> **Task requirements**
Only the pictures are to be omitted; every entry beneath should otherwise be duplicated exactly.

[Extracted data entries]
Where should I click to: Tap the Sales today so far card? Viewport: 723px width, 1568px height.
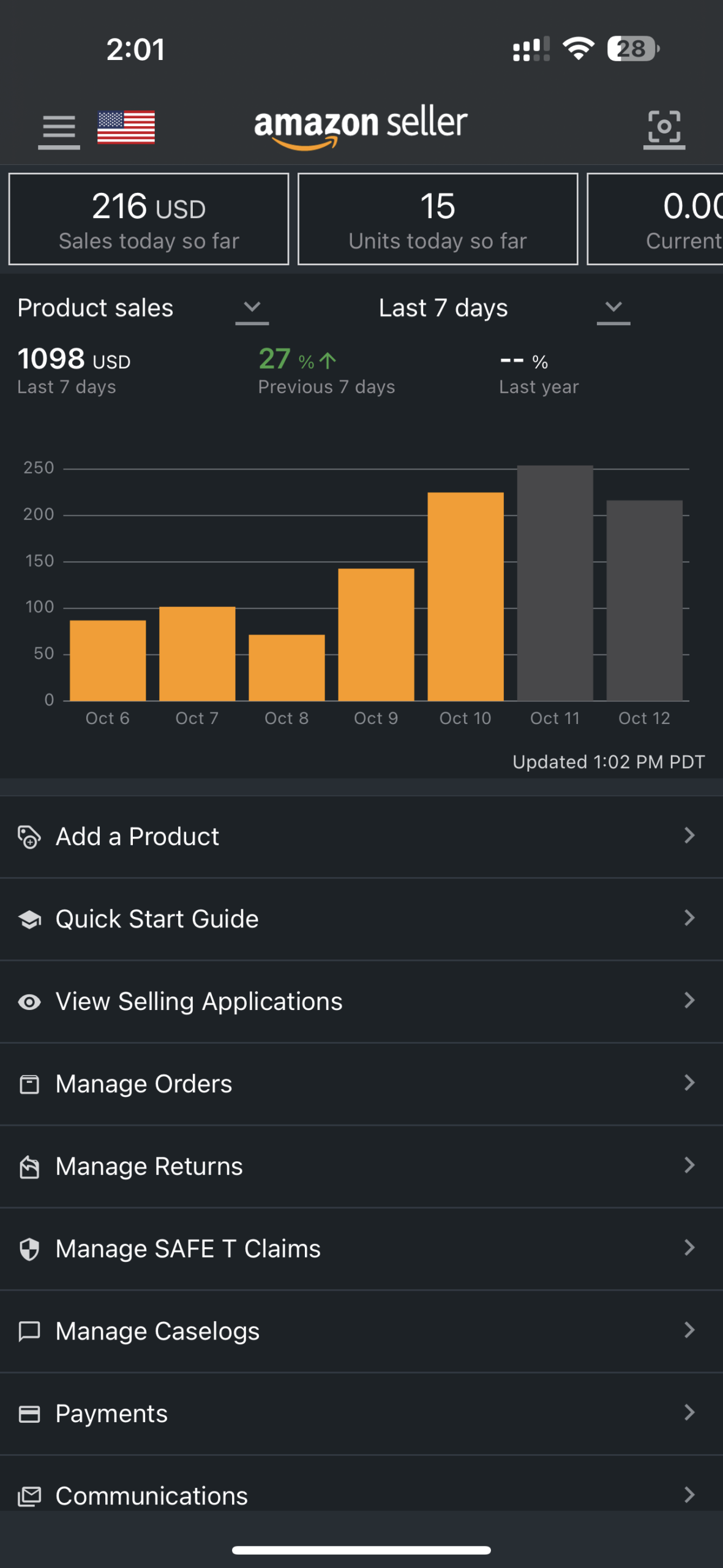tap(149, 219)
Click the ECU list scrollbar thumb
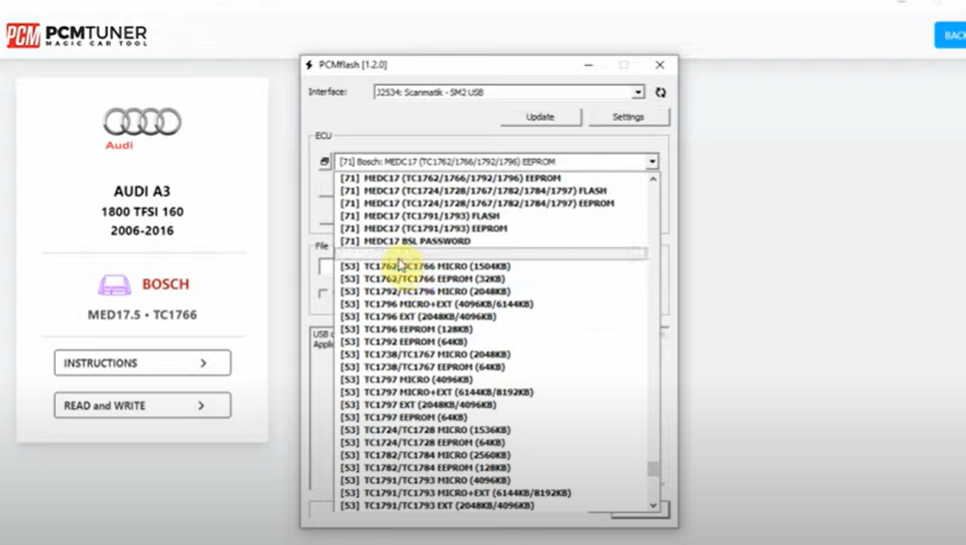This screenshot has width=966, height=545. pos(653,468)
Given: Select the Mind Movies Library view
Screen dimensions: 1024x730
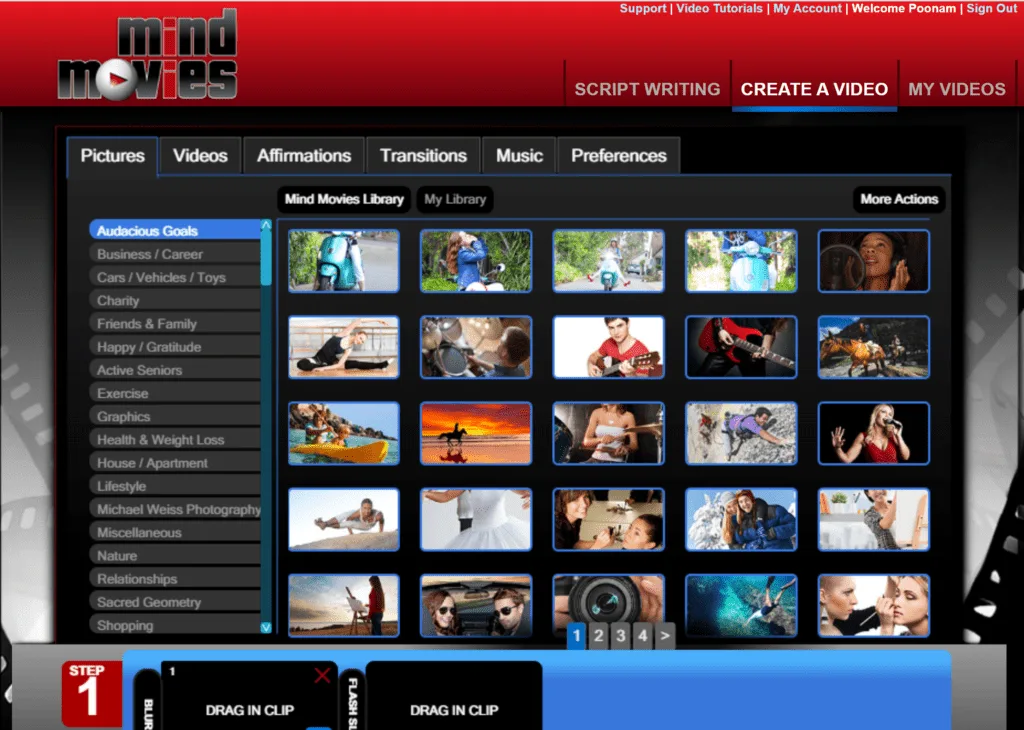Looking at the screenshot, I should pos(343,199).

> **Output for this exercise**
Where should I click to: Tap the Sales today so far card? Viewport: 723px width, 1568px height.
tap(149, 219)
Click the ECU list scrollbar thumb
This screenshot has width=966, height=545. pos(653,468)
Given: Select the Mind Movies Library view
Screen dimensions: 1024x730
Looking at the screenshot, I should pos(343,199).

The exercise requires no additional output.